Many industries still rely on the municipal sewage treatment works as a disposal route for their aqueous effluents. This is usually the most cost effective treatment process, provided that the sewage treatment works can accommodate these waste streams. However some toxic organic substances present in these industrial effluents pass through a conventional sewage treatment works without being sufficiently removed and/or destabilise the sewage treatment system. This has resulted in more and more strict control on industrial waste water discharge, called Trade Effluent Control. The control of toxic materials known as "red list" substances (a term used in the UK equivalent to the "priority pollutants" in the USA) is particularly stringent, and the discharge consents for many of the red list substances are on the order of ppb (parts per billion). The concentrations of such substances in industrial effluents are often on the order of hundreds ppb, compared to on the order of thousands ppm (parts per million) of other organic substances. Current treatment processes such as activated carbon adsorption and oxidation are not selective to the red list substances, which are only degraded after most of the other organic substances have been destroyed.
Current processes for dealing with red list substances normally utilise on-site treatment plant. Since most of the other organic substances are removed to the same order of concentration level when the red list substances content is reduced to the relevant discharge consent level, this is very expensive both in capital investment and operation cost compared with if the municipal sewage treatment works had to treat only those organic substances having discharge consents well above that for the red list substances.
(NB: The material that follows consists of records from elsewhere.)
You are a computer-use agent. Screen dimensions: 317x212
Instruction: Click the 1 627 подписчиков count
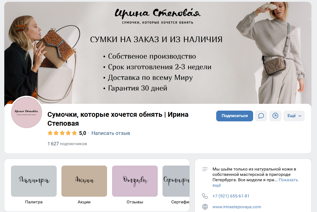coord(67,143)
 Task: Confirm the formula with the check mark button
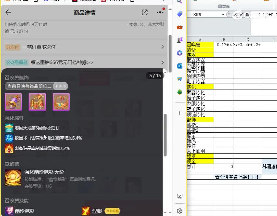241,14
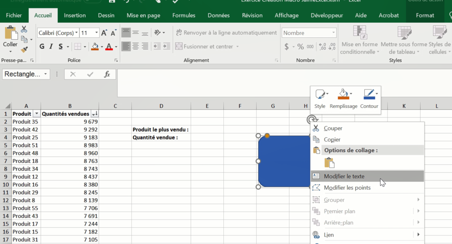
Task: Click Copier in the context menu
Action: 332,139
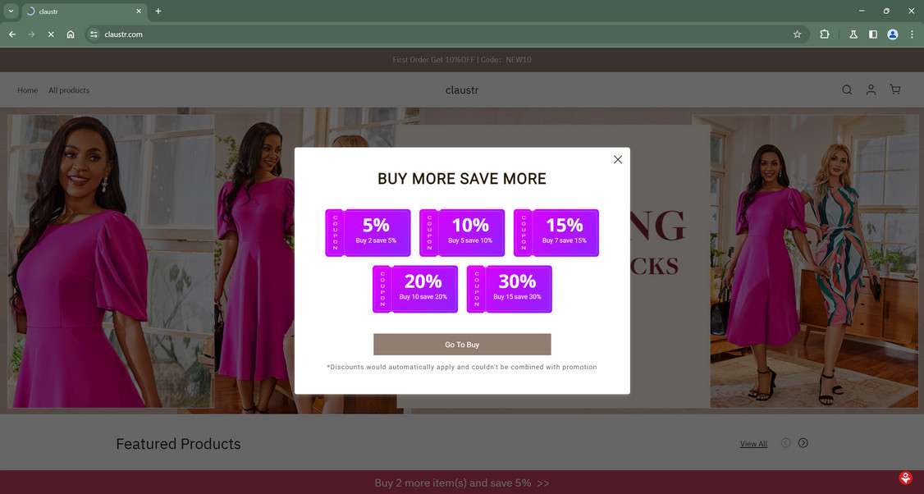Click View All featured products link
Viewport: 924px width, 494px height.
tap(753, 444)
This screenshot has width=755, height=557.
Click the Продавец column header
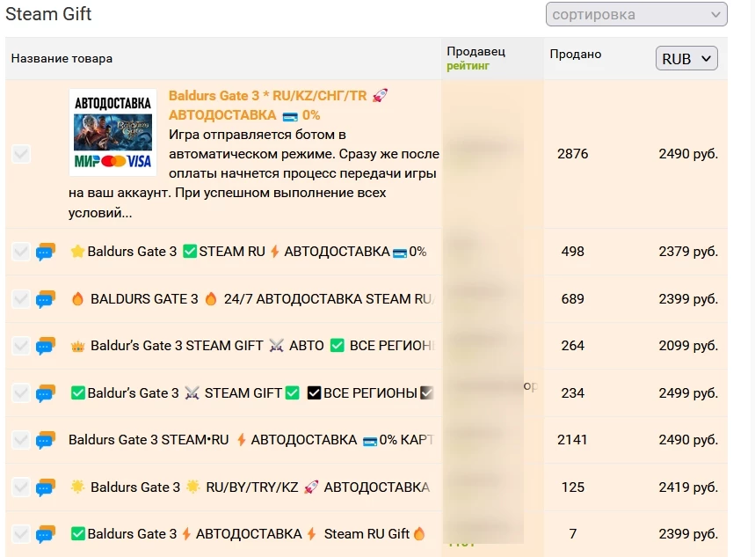[476, 51]
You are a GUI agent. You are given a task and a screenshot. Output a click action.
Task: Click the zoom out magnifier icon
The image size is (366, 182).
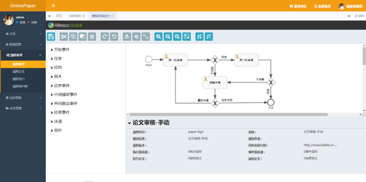168,37
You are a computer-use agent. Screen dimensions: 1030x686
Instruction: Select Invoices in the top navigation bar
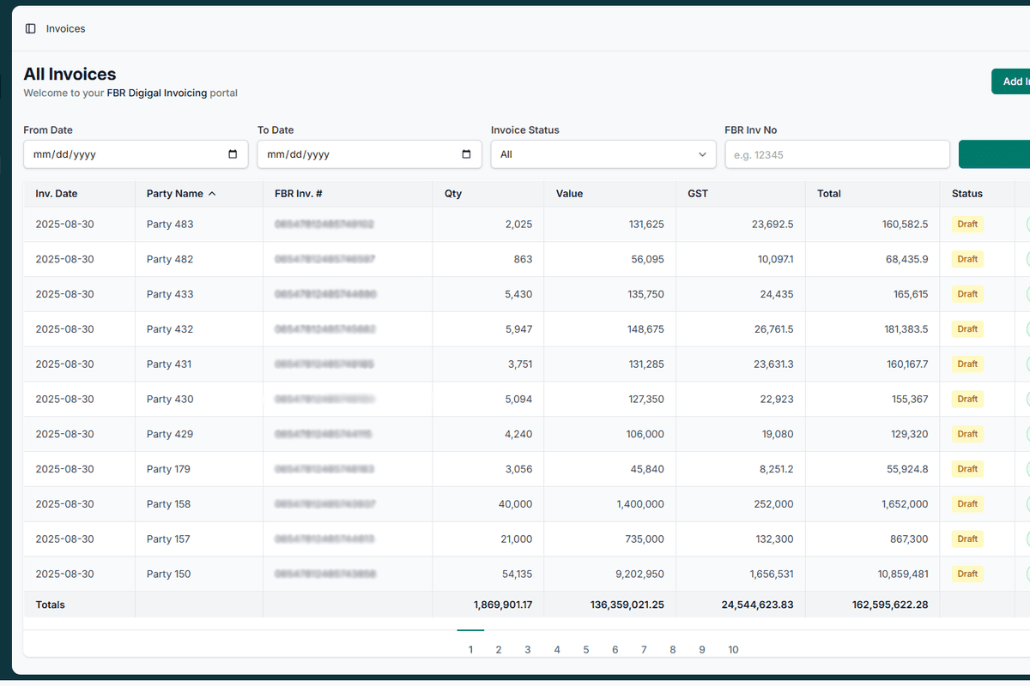coord(64,28)
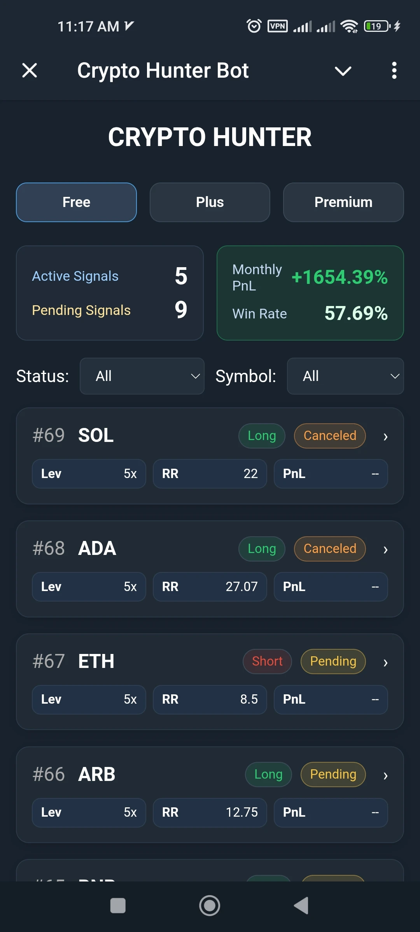Open the Monthly PnL stats card
Viewport: 420px width, 932px height.
pyautogui.click(x=310, y=293)
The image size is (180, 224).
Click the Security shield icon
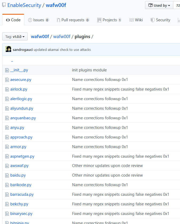[152, 20]
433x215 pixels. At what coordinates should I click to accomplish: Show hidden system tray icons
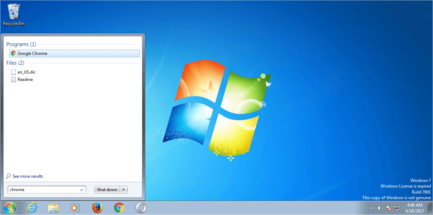pyautogui.click(x=371, y=208)
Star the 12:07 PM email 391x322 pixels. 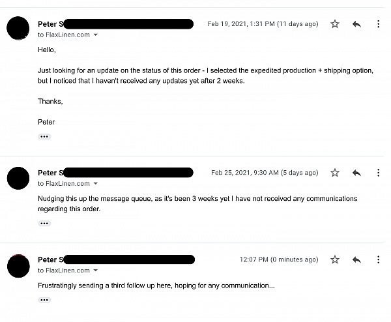(x=335, y=259)
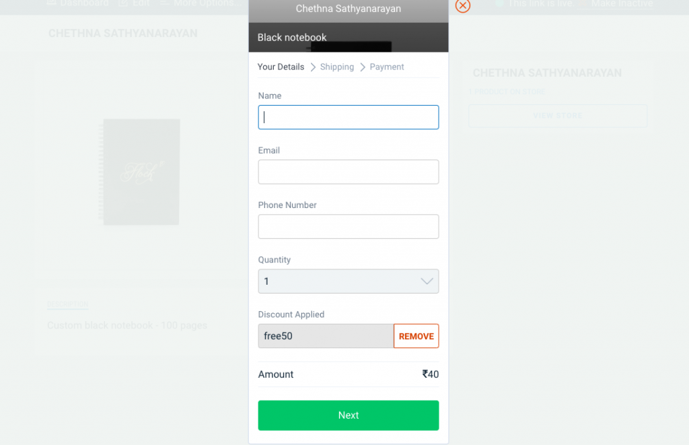The image size is (689, 445).
Task: Focus the Email text box
Action: pyautogui.click(x=349, y=172)
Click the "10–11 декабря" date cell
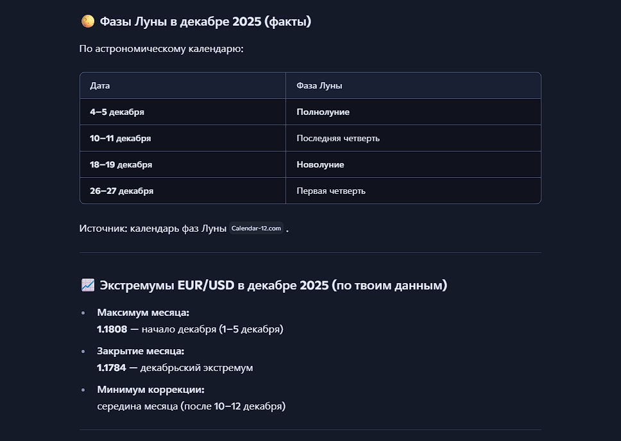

JP-A-50142466 (CA 84(12):79406c) discloses the oxidation with ozone and subsequent dewatering of an iron-containing sludge produced during flocculation of waste water with ferrous sulphate at pH 10.2. Reportedly, the ozonation oxidises the precipitated ferrous hydroxide to ferric oxide and thereby markedly decreases sludge formation compared with conventional treatment with hydrated lime. In particular, when a sludge obtained by treatment of one litre of a dye-containing waste water with ferrous sulphate was oxidised with 90 mg ozone, the volume of sludge formed was 70 cm.sup.3. After dewatering, the volume of the remaining sludge cake was 14 cm.sup.3. This compared with volumes of 210 cm.sup.3 and 21 cm.sup.3, respectively, when the slurry was oxidized with 20% Ca(OH).sub.2.
U.S. Pat. No. 4,049,545 discloses the treatment of waste water by addition of an alkaline coagulant aid to pH 9.0-10.5 and the subsequent addition of precipitating agents in at least two successive steps to lower the pH of the mixture by about pH 1 each step. Exemplified precipitating agents include aluminium and ferric salts. It is stated that, after the last precipitation step, the pH of the water should be between 6 and 8.5. There is no suggestion that selective precipitation should initially be carried out at pH 6 to 8 as required by the present invention. Further, there is no reference in the Application to oxidizing precipitated sludge.
U.S. Pat. No. 4,717,484 discloses a treatment of waste water in which a metal salt is added to form a flocculated mixture of metal hydroxide and organic sludge. After degasification and separation from the treated water, the metal salts in the flocculated mixture are dissolved by increasing pH and recycled as flocculant. Exemplified flocculants are aluminium and iron salts. There is no reference to selected precipitation of particular organic waste by control of pH prior to addition of the flocculant and no reference to oxidation of the precipitated sludge.
Many surface water treatment plants and industrial waste water treatment works employ chemical precipitation reagents such as metal salts, especially Fe or Al salts, to remove organic material by charge neutralisation thereof and co-precipitation/adsorption. These processes generate a large quantity of sludge which usually is settled out from the treated water in a settling tank or floated off the treated water via a dissolved air flotation process. This sludge can then be thickened and dewatered and sent off-site for disposal. This practice involves operational costs for both reagent consumption and sludge disposal. Currently all attempts to reduce cost have been directed towards the reduction in sludge disposal cost, for example by improving sludge dewatering thereby reducing the volume of sludge to be disposed of.